Zhao Mingming, Wang Ding, Song Shijie, Qiao Junfei
IEEE Trans Cybern. 2025 Jul;55(7):3511-3524. doi: 10.1109/TCYB.2025.3562172.
In this article, an accelerated value iteration-based safe Q-learning (SQL) algorithm is developed to design the tracking controller for unknown nonlinear systems. First, an augmented Q-function, consisting of a quadratic utility function and an adjustable positive-definite control barrier function (CBF), is devised to ensure both the optimality and safety of the tracking controller. The quadratic utility function, associated with optimality, guarantees that the tracking controller can eliminate the ultimate tracking error, regardless of the reference trajectory. The adjustable positive-definite CBF, pertaining to safety, ensures that the tracking error converges faster toward zero while remaining within the safe set at all times. Second, an accelerated iterative learning mechanism, comprising policy evaluation (PE) and policy improvement (PI), is employed to discover the safe optimal tracking control policy. Integrating the difference between two iterative Q-functions into the current PE process can expedite the convergence rate of the SQL algorithm. A policy optimization technique based on Nesterov Momentum method is utilized to accelerate the PI process of the SQL algorithm. When faced with a large amount of offline data, the two-stage accelerated learning effectively reduces computational pressure. Furthermore, convergence of the Q-function sequence and safety of the optimal tracking policy are theoretically analyzed. Finally, by using neural networks and the action-critic structure, two simulation examples are performed to verify the availability of accelerated SQL methods.

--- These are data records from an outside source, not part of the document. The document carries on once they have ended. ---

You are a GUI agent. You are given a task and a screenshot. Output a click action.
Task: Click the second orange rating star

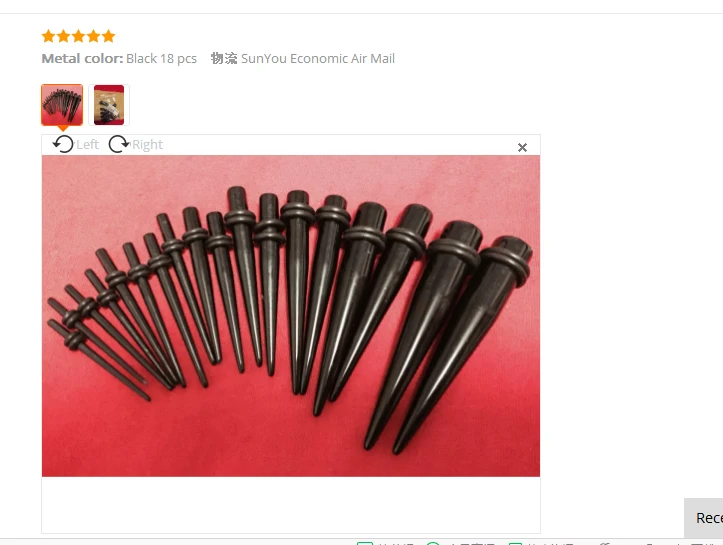pos(64,36)
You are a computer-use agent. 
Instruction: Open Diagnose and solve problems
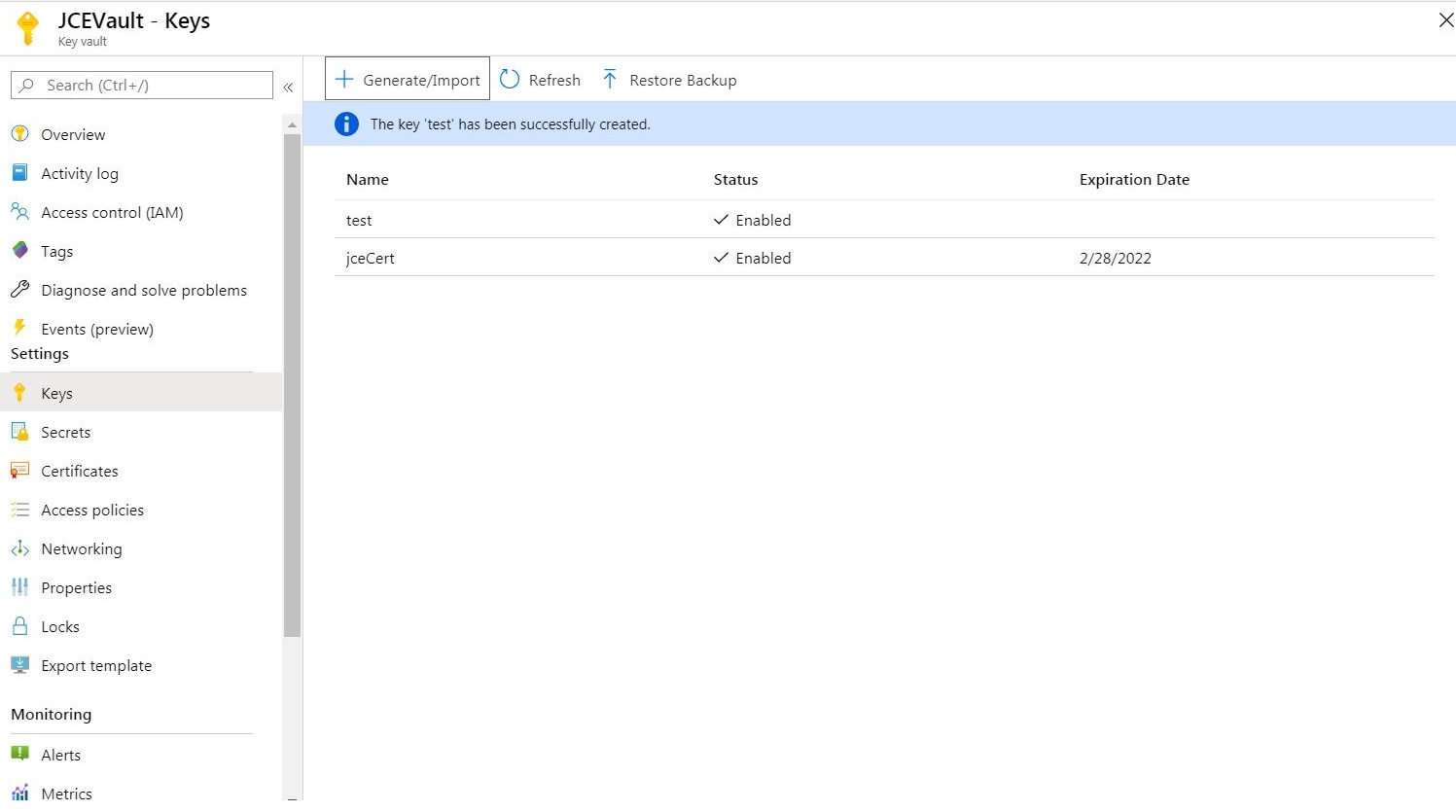pyautogui.click(x=143, y=290)
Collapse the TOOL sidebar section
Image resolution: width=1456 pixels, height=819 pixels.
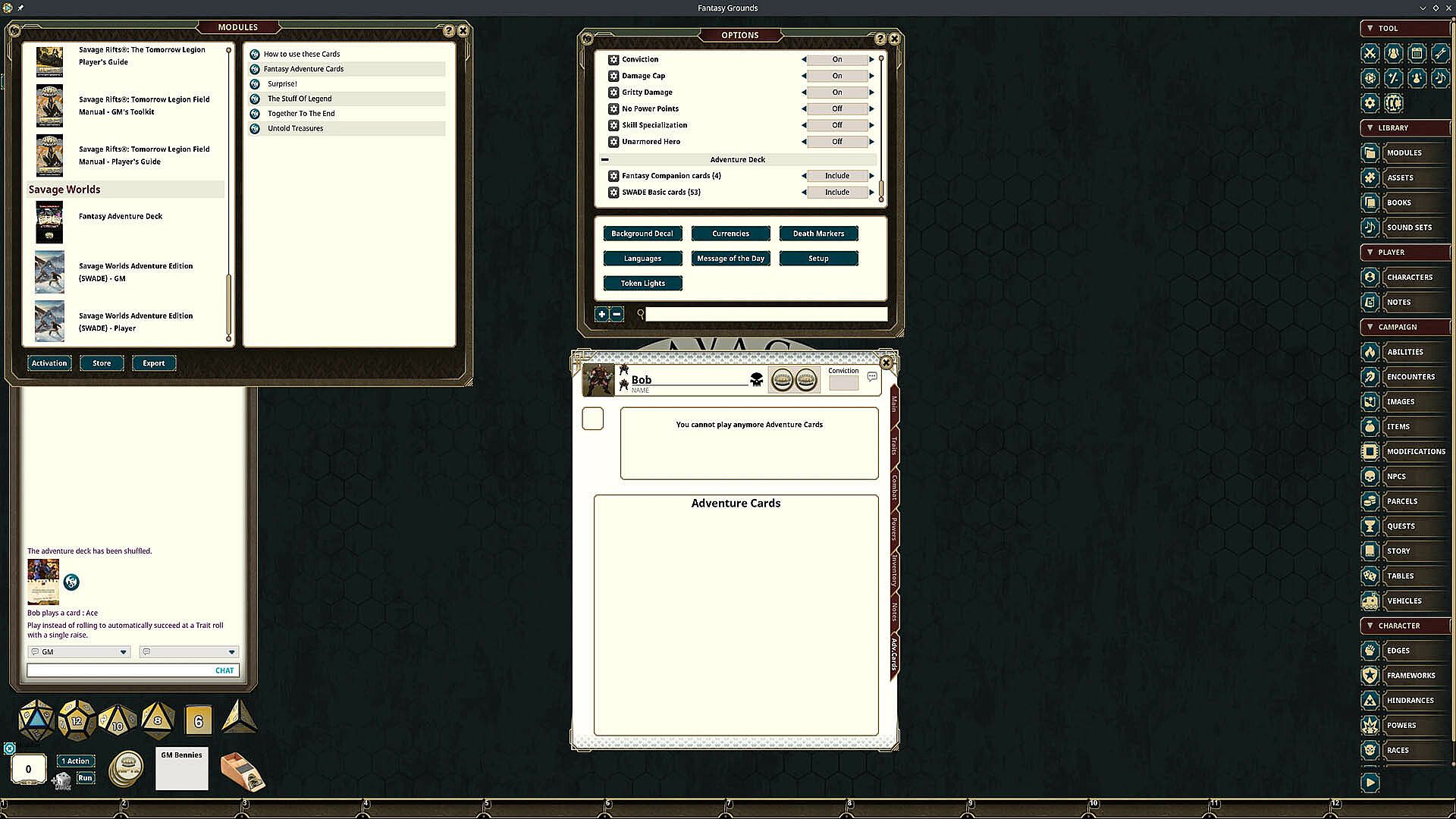[1370, 28]
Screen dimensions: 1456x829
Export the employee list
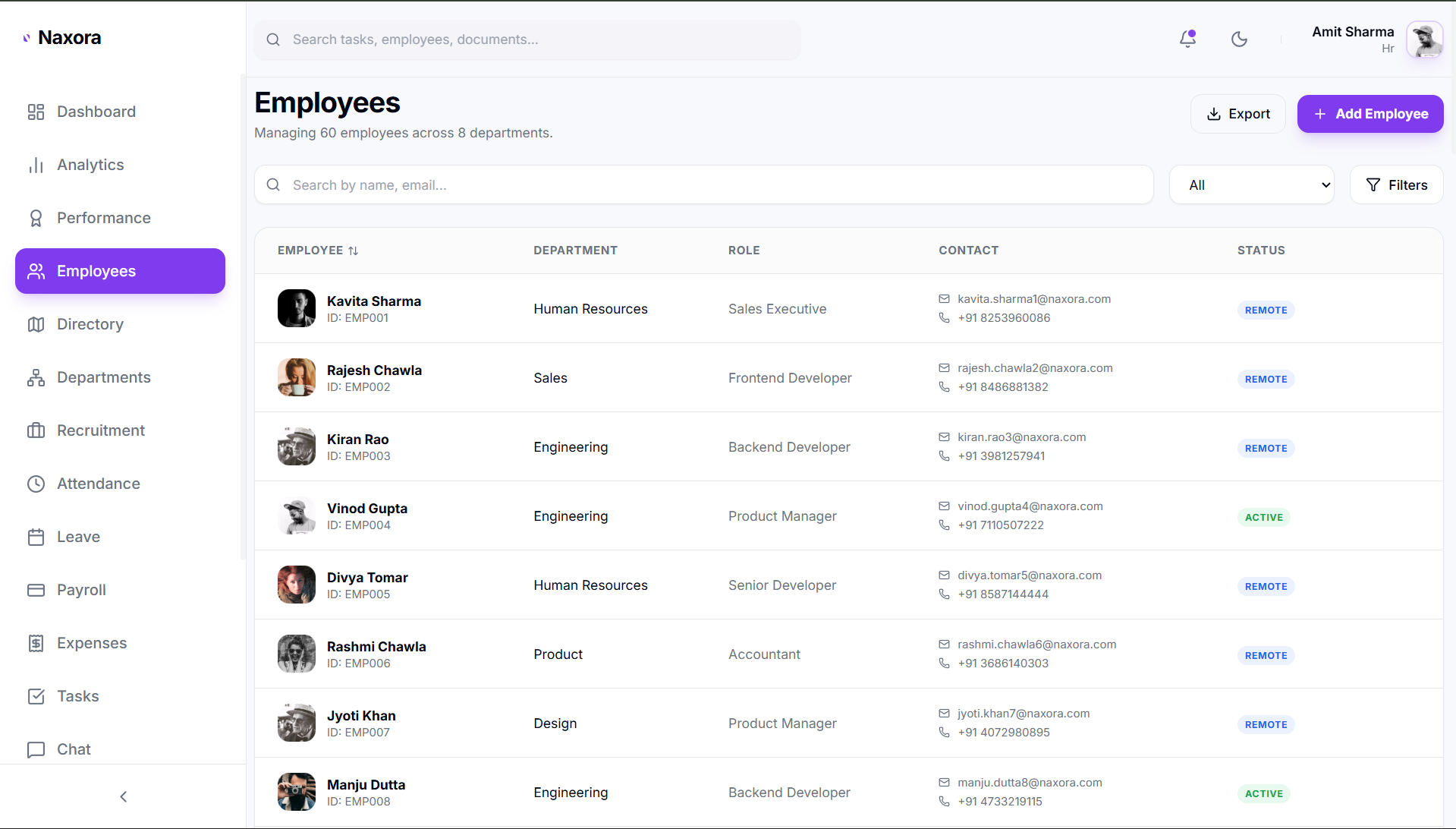pyautogui.click(x=1237, y=114)
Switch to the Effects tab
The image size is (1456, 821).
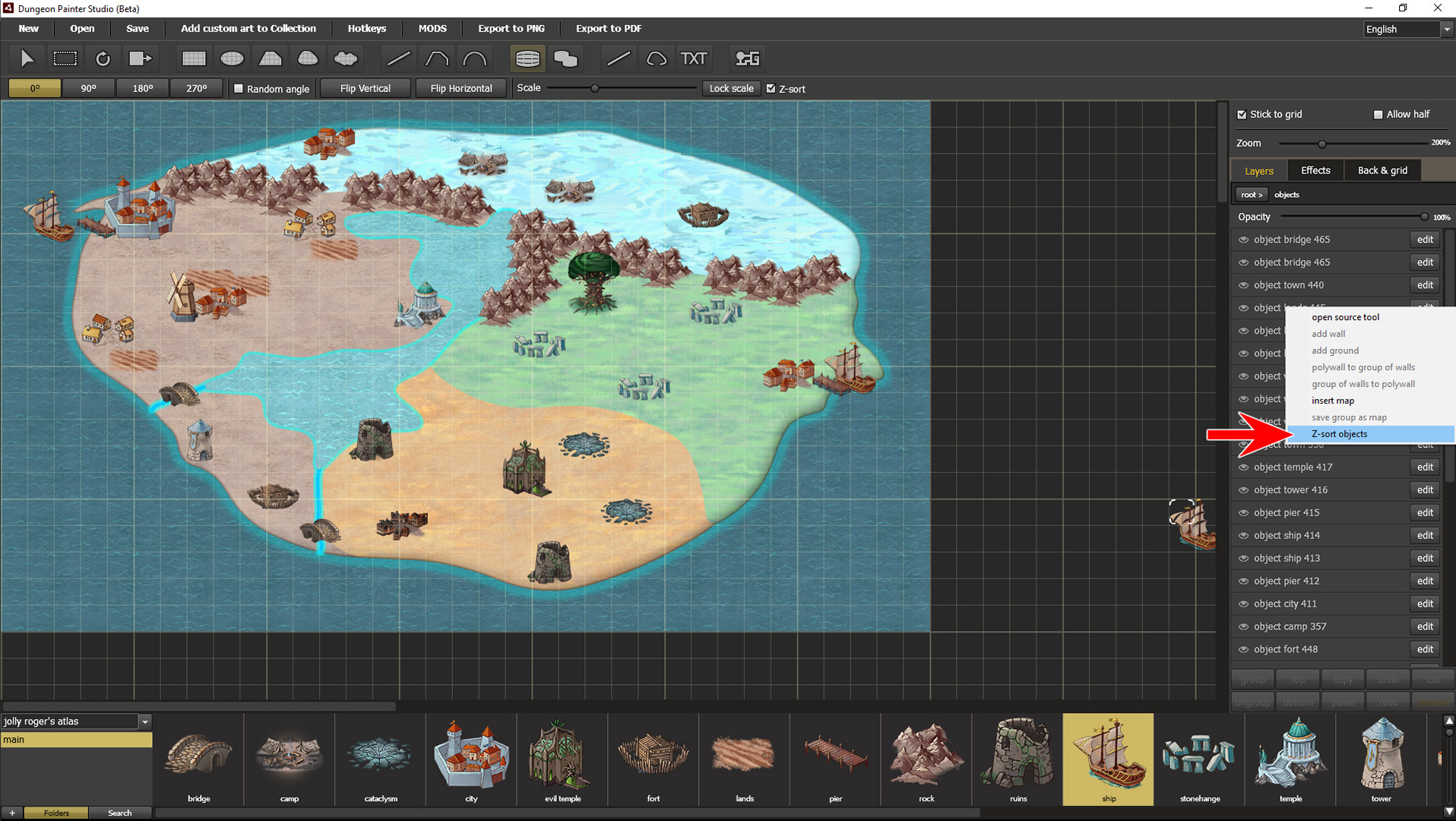tap(1315, 170)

在本文中,开发了一种基于加速值迭代的安全Q学习(SQL)算法,用于设计未知非线性系统的跟踪控制器。首先,设计了一种由二次效用函数和可调正定控制障碍函数(CBF)组成的增强Q函数,以确保跟踪控制器的最优性和安全性。与最优性相关的二次效用函数保证了跟踪控制器能够消除最终跟踪误差,而不管参考轨迹如何。与安全性相关的可调正定CBF确保跟踪误差在始终保持在安全集内的同时更快地收敛到零。其次,采用一种由策略评估(PE)和策略改进(PI)组成的加速迭代学习机制来发现安全最优跟踪控制策略。将两个迭代Q函数之间的差异整合到当前的PE过程中,可以加快SQL算法的收敛速度。利用基于Nesterov动量法的策略优化技术来加速SQL算法的PI过程。当面对大量离线数据时,两阶段加速学习有效地降低了计算压力。此外,还对Q函数序列的收敛性和最优跟踪策略的安全性进行了理论分析。最后,通过使用神经网络和动作-评论家结构,进行了两个仿真例子来验证加速SQL方法的有效性。